▶ **Données d'entrée**:
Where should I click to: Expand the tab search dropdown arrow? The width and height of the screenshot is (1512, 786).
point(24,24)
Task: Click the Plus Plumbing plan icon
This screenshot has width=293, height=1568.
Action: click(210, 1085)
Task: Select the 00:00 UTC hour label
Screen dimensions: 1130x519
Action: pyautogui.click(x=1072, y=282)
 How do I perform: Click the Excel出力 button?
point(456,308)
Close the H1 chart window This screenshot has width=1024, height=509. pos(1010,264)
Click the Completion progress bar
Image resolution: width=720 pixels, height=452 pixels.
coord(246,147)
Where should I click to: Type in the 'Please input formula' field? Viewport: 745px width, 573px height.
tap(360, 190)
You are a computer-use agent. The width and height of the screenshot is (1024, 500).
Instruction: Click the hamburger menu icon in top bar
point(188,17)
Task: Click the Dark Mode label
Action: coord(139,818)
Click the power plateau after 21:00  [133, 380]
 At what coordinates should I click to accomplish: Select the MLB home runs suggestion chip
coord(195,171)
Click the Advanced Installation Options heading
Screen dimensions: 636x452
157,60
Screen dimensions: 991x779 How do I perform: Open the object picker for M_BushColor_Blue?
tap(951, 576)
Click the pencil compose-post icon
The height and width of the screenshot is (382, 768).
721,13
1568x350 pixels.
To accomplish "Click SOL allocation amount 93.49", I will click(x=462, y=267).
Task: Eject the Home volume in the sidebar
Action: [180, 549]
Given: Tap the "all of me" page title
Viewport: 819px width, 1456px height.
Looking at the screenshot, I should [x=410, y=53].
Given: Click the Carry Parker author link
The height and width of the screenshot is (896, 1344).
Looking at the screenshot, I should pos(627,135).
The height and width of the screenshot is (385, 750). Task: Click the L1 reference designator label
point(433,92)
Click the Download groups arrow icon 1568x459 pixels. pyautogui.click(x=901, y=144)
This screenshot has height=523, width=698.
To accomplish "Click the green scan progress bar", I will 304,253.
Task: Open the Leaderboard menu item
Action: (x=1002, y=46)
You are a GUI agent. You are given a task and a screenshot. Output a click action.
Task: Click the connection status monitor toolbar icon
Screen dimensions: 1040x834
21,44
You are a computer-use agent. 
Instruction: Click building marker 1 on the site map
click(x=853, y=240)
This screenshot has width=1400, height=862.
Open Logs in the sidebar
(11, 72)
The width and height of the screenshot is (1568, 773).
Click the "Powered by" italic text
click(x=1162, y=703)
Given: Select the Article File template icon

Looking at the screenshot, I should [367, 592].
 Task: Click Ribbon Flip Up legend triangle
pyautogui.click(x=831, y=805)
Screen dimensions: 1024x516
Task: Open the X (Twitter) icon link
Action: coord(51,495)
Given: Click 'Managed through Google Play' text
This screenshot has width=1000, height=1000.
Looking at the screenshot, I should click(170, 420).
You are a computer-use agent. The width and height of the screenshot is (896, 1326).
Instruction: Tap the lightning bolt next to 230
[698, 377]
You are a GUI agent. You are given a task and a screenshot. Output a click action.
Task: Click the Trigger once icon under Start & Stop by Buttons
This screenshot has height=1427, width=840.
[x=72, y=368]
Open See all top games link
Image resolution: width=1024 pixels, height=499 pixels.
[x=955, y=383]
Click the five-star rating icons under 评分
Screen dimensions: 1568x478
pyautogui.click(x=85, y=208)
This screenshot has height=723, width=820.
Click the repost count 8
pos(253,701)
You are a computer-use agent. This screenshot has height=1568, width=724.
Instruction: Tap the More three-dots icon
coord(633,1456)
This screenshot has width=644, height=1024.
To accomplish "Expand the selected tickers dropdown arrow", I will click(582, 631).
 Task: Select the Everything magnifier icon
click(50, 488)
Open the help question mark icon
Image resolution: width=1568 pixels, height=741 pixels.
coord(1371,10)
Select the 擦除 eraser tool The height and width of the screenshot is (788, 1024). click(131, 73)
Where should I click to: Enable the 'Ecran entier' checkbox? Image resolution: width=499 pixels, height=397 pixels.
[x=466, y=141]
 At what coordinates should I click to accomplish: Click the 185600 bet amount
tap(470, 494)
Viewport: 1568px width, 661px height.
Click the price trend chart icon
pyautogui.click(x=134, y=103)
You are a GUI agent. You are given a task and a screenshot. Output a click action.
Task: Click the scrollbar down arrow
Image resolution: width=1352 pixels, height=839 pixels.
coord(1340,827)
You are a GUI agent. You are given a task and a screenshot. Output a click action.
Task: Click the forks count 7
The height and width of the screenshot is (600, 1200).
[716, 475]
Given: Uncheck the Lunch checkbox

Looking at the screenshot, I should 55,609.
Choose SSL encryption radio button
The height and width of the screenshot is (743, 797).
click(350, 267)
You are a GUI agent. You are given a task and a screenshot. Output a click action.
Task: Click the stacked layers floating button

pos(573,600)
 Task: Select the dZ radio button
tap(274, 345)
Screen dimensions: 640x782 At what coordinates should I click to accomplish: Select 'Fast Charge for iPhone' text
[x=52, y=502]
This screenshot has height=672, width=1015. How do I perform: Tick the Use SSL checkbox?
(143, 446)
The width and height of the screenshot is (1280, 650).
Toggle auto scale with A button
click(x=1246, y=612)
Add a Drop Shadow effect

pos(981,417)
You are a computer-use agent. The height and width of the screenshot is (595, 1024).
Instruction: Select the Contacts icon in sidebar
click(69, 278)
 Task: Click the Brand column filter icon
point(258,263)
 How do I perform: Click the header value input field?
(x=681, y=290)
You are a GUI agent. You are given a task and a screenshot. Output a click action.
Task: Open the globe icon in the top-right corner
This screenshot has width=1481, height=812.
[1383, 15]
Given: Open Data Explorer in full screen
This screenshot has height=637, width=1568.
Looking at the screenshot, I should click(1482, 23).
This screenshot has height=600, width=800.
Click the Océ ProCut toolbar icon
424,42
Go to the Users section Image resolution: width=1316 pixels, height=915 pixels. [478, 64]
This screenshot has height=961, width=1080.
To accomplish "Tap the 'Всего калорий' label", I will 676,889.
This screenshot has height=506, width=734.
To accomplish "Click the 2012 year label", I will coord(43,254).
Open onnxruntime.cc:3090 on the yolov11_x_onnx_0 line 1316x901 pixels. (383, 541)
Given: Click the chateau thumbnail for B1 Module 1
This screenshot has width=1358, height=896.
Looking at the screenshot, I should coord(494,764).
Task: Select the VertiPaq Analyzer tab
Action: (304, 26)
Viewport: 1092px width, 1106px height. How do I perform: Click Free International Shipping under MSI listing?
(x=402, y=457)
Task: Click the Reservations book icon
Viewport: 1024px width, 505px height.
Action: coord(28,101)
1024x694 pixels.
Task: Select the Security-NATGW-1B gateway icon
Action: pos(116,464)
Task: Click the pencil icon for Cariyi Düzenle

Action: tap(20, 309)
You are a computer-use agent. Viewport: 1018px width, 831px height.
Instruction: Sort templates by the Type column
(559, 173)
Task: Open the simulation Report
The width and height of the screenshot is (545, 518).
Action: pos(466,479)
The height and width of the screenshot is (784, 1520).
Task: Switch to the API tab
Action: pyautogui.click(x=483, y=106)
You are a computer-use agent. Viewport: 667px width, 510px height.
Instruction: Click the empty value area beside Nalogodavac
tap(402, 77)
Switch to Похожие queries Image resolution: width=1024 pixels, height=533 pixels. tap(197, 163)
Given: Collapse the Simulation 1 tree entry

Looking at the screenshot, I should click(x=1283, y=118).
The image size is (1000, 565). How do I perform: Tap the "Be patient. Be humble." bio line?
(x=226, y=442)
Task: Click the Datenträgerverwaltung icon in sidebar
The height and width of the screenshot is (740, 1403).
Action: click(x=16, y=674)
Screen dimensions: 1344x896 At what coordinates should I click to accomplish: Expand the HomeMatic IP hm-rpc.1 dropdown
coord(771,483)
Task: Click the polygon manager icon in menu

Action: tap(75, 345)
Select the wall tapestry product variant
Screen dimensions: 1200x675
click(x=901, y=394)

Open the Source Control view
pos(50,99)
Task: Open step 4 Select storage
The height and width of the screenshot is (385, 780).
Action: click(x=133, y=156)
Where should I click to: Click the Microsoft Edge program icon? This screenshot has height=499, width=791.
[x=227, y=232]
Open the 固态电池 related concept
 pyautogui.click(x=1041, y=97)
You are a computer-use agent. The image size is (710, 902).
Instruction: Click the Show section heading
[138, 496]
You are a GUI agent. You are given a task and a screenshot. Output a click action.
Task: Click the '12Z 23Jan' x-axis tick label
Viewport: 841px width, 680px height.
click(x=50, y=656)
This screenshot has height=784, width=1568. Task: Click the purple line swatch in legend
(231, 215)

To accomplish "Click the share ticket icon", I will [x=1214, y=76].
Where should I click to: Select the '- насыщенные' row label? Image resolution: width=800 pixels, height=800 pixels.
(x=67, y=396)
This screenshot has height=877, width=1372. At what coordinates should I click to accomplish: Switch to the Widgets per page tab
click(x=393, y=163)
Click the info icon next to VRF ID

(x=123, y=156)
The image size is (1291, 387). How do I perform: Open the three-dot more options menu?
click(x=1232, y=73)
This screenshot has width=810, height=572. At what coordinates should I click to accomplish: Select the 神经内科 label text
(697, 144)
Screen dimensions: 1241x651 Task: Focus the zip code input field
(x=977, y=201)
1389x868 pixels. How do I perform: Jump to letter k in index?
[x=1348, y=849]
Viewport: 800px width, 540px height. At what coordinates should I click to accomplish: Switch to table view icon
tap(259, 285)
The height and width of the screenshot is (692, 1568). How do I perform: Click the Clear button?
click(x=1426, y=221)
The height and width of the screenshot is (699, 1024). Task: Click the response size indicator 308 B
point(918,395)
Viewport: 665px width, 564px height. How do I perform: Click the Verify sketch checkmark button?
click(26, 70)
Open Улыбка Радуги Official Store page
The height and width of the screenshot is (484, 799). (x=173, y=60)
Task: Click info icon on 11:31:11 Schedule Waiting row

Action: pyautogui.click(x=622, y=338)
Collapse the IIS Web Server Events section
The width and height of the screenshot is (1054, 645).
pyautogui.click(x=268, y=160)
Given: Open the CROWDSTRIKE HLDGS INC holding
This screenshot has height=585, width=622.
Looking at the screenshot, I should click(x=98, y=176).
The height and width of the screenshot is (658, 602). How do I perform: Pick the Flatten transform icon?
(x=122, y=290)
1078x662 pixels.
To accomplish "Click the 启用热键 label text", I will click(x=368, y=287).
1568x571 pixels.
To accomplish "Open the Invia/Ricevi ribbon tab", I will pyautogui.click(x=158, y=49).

▶ **Objectif**: Mettez sous forme de liste JSON de chaînes les lignes des items, du début jusqu'à la ligne contenant "Action: click(210, 1085)", celle-ci comprise. Chaque ligne donne une chaîne et les lignes vides sont omises.

▶ **Réponse**:
[
  "Where should I click to: Expand the tab search dropdown arrow? The width and height of the screenshot is (1512, 786).",
  "point(24,24)",
  "Task: Click the Plus Plumbing plan icon",
  "This screenshot has width=293, height=1568.",
  "Action: click(210, 1085)"
]